### What you need to do
Output only the lines below that start at the line containing "Task: Delete the" and end at the line containing "The height and width of the screenshot is (447, 797).", with both ends kept.

### Source records
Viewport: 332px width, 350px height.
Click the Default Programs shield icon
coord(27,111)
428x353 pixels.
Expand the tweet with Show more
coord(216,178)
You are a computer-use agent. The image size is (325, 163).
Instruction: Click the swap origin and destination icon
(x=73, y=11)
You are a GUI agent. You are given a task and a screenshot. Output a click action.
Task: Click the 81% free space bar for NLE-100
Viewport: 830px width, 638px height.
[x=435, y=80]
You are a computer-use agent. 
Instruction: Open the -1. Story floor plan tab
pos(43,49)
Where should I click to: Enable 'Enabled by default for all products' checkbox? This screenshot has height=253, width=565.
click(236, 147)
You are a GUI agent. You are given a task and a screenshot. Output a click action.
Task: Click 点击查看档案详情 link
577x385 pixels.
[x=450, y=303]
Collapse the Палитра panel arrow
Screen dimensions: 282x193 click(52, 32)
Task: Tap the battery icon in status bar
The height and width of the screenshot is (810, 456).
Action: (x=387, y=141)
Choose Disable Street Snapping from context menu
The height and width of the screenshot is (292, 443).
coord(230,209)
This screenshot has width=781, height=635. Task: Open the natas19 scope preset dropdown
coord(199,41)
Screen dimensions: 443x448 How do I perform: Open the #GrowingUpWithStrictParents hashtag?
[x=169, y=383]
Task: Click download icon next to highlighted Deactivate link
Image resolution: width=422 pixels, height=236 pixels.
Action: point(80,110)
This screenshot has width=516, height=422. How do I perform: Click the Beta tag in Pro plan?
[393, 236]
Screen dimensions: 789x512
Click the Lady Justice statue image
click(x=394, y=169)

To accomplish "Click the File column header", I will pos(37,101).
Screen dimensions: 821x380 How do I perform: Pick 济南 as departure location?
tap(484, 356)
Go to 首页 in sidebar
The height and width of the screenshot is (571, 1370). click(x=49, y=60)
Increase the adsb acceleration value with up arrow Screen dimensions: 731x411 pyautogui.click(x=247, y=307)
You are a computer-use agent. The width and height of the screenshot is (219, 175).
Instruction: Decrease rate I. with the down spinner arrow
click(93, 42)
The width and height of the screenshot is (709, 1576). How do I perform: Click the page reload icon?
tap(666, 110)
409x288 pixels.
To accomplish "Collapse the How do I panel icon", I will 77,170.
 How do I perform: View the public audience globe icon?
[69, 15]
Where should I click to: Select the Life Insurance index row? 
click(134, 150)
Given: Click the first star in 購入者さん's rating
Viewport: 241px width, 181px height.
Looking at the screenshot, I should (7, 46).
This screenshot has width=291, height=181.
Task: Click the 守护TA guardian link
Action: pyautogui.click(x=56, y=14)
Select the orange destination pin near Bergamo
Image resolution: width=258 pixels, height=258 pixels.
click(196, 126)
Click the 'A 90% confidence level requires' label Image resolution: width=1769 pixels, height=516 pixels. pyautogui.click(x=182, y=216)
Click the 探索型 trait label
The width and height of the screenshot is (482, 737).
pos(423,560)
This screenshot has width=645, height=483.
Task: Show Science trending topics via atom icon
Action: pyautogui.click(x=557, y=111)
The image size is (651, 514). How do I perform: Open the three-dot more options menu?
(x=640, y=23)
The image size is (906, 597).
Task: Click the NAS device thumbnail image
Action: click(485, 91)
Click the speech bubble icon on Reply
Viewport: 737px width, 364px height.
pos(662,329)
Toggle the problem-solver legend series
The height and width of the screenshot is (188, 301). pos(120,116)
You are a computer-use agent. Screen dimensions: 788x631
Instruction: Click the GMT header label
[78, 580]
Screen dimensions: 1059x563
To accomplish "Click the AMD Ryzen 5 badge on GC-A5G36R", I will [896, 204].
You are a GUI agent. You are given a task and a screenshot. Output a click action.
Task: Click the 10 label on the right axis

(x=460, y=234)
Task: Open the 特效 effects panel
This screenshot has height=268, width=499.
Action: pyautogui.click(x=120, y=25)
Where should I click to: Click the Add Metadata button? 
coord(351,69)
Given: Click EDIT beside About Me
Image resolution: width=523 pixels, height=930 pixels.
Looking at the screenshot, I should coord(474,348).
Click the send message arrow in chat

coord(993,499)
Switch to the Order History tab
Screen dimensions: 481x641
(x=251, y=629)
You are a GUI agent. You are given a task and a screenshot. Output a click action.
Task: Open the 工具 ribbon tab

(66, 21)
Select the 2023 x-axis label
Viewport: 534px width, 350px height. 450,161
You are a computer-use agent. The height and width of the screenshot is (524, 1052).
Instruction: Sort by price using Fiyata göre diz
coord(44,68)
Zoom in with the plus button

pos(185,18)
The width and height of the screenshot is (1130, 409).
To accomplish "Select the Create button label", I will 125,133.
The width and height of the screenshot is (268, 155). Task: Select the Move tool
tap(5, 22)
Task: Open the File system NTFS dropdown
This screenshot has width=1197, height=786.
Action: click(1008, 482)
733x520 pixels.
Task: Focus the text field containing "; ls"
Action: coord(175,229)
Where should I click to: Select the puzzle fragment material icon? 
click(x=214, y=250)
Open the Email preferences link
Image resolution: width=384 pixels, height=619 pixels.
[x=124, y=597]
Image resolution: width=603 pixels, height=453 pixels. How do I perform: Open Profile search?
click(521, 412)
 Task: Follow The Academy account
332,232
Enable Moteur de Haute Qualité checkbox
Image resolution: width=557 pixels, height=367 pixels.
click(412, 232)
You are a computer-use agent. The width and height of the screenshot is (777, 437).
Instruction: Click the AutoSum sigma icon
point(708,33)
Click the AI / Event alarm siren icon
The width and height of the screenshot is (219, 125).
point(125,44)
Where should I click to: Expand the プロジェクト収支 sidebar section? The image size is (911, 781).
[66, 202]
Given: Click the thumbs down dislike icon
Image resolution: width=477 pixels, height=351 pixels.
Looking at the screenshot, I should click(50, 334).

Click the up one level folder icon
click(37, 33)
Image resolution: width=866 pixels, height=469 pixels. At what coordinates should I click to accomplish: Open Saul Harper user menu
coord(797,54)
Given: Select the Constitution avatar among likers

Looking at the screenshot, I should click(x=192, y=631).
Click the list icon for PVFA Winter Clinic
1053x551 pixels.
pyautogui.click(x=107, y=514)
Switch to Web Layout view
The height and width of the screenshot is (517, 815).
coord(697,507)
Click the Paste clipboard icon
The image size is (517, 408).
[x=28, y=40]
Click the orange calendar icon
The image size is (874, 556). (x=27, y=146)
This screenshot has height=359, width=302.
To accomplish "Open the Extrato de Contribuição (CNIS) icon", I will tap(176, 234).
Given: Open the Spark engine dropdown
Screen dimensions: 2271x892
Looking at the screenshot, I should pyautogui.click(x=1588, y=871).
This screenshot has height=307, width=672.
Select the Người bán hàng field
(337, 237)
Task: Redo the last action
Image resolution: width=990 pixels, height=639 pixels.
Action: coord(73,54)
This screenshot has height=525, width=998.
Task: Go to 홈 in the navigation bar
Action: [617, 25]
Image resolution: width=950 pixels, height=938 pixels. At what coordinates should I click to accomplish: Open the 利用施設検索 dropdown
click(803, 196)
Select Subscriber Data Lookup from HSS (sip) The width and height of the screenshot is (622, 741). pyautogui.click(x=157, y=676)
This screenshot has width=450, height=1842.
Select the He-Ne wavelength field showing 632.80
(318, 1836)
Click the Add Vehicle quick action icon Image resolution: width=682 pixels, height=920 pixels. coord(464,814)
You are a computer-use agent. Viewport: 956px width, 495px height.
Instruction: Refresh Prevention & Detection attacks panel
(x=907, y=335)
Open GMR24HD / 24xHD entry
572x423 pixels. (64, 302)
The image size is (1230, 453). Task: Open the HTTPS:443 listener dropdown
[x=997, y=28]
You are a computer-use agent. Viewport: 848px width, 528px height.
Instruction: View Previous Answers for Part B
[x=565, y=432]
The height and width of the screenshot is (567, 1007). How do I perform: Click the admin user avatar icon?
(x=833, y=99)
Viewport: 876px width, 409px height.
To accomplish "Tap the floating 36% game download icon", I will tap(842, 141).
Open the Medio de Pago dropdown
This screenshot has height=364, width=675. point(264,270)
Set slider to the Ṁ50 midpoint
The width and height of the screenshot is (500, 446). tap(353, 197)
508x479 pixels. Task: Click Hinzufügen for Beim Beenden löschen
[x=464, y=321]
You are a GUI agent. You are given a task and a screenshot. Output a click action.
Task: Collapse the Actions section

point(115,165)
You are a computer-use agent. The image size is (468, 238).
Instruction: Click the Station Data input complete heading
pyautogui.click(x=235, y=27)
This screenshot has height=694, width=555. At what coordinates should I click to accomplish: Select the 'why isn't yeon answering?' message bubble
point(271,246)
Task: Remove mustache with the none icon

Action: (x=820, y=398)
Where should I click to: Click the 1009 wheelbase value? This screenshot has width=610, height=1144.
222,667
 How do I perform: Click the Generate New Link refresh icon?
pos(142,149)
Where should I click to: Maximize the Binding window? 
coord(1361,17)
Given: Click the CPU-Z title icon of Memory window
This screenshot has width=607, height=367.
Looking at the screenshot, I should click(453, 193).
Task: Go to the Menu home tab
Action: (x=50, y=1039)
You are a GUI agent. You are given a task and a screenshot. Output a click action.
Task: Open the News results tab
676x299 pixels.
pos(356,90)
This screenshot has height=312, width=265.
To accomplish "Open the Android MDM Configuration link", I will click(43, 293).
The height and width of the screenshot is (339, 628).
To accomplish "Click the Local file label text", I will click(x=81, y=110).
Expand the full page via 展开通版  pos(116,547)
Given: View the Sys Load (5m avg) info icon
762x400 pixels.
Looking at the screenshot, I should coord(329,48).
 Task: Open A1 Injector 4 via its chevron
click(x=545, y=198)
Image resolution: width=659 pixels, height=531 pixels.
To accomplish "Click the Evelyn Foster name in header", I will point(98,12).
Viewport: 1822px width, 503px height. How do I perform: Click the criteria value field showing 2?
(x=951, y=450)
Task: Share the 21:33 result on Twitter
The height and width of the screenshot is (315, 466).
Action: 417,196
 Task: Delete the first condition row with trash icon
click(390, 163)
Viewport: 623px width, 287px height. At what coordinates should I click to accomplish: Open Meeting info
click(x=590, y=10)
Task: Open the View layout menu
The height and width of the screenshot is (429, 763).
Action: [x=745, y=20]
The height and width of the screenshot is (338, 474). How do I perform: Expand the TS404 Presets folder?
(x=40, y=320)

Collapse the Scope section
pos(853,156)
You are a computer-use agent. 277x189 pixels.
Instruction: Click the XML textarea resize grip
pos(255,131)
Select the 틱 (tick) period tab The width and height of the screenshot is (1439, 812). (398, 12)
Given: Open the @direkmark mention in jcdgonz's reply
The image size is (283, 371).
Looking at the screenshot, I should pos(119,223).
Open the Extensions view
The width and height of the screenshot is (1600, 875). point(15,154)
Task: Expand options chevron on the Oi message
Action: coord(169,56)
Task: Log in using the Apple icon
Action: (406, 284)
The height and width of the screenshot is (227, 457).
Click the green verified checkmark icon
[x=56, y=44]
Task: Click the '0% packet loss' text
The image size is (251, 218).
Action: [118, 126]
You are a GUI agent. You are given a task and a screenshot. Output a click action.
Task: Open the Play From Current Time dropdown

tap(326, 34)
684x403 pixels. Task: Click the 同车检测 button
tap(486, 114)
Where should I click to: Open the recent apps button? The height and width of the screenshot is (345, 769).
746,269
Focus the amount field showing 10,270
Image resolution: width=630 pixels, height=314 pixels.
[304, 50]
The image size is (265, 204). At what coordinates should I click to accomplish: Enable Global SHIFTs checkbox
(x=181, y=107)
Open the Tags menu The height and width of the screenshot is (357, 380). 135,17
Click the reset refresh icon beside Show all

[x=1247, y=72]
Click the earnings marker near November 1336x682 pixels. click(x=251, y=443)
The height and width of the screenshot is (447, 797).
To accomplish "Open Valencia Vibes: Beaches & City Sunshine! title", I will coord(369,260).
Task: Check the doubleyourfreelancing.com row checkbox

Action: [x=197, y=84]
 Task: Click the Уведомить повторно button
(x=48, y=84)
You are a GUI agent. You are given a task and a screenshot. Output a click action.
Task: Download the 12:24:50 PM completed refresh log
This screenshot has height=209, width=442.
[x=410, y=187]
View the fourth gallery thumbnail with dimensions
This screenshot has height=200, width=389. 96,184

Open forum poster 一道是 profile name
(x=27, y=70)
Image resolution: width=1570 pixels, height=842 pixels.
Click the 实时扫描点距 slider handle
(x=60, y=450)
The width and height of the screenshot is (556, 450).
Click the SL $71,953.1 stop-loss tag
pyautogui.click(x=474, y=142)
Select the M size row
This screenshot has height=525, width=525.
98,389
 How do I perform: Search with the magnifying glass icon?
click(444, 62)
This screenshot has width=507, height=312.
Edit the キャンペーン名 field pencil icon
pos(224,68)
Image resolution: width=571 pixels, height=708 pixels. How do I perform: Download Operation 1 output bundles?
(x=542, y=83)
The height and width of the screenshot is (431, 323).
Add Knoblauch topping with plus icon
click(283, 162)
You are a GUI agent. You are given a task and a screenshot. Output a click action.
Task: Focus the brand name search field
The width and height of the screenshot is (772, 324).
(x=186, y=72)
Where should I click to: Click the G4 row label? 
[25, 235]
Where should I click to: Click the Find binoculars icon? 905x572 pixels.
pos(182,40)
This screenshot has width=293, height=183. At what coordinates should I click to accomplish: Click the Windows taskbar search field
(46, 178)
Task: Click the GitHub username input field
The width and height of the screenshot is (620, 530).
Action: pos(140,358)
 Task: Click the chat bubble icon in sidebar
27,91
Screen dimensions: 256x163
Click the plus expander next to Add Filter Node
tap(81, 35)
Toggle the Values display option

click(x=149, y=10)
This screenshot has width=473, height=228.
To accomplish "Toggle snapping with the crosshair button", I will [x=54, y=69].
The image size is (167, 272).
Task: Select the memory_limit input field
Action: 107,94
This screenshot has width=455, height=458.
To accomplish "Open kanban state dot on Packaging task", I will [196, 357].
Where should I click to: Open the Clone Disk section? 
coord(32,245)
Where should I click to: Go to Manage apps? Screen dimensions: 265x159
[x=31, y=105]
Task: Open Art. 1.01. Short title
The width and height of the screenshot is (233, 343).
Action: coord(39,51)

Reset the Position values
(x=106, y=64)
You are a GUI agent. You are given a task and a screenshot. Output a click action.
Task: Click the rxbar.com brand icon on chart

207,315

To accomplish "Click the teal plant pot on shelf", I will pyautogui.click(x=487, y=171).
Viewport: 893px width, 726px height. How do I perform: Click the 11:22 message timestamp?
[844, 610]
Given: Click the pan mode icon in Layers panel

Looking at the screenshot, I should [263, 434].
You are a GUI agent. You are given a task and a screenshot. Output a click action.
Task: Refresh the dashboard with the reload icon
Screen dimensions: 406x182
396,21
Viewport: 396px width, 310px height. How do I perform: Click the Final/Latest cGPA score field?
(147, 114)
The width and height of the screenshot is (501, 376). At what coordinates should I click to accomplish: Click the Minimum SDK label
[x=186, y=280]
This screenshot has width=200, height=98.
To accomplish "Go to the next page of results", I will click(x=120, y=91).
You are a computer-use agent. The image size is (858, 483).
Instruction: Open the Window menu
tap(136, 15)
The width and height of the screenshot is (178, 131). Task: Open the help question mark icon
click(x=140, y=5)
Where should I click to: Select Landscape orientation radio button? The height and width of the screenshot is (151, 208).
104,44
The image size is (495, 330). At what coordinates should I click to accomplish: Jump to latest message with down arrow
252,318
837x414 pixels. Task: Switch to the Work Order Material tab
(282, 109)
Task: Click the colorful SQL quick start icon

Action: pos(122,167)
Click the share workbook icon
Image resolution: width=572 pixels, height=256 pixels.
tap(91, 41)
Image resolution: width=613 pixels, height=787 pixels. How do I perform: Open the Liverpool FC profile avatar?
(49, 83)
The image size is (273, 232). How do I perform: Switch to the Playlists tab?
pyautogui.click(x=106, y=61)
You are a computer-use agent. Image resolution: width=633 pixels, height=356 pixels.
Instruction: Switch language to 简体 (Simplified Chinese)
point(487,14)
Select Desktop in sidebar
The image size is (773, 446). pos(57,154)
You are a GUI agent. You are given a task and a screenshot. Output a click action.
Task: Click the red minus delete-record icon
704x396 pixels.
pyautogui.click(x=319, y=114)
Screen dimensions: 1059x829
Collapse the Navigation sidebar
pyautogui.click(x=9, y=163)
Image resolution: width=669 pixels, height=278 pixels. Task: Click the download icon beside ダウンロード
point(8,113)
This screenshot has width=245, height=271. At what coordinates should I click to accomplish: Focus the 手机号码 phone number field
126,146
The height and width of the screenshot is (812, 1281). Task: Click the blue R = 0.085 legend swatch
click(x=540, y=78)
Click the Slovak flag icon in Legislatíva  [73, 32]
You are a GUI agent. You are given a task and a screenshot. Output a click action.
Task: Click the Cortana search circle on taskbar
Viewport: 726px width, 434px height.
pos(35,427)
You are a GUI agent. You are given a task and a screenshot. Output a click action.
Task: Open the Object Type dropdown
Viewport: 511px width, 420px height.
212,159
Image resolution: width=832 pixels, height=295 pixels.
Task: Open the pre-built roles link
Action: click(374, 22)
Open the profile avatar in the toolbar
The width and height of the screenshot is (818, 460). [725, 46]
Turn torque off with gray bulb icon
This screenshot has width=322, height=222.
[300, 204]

### Your response
 Task: Delete the first condition row with trash icon
click(390, 163)
Viewport: 623px width, 287px height. At what coordinates should I click to accomplish: Open Meeting info
click(x=590, y=10)
Task: Open the View layout menu
The height and width of the screenshot is (429, 763).
Action: [x=745, y=20]
The height and width of the screenshot is (338, 474). How do I perform: Expand the TS404 Presets folder?
(x=40, y=320)

Collapse the Scope section
pos(853,156)
You are a computer-use agent. 277x189 pixels.
Instruction: Click the XML textarea resize grip
pos(255,131)
Select the 틱 (tick) period tab The width and height of the screenshot is (1439, 812). (398, 12)
Given: Open the @direkmark mention in jcdgonz's reply
The image size is (283, 371).
Looking at the screenshot, I should pos(119,223).
Open the Extensions view
The width and height of the screenshot is (1600, 875). point(15,154)
Task: Expand options chevron on the Oi message
Action: coord(169,56)
Task: Log in using the Apple icon
Action: (406, 284)
The height and width of the screenshot is (227, 457).
Click the green verified checkmark icon
[x=56, y=44]
Task: Click the '0% packet loss' text
The image size is (251, 218).
Action: [118, 126]
You are a GUI agent. You are given a task and a screenshot. Output a click action.
Task: Open the Play From Current Time dropdown

tap(326, 34)
684x403 pixels. Task: Click the 同车检测 button
tap(486, 114)
Where should I click to: Open the recent apps button? The height and width of the screenshot is (345, 769).
746,269
Focus the amount field showing 10,270
Image resolution: width=630 pixels, height=314 pixels.
[304, 50]
The image size is (265, 204). At what coordinates should I click to accomplish: Enable Global SHIFTs checkbox
(x=181, y=107)
Open the Tags menu The height and width of the screenshot is (357, 380). 135,17
Click the reset refresh icon beside Show all

[x=1247, y=72]
Click the earnings marker near November 1336x682 pixels. click(x=251, y=443)
The height and width of the screenshot is (447, 797).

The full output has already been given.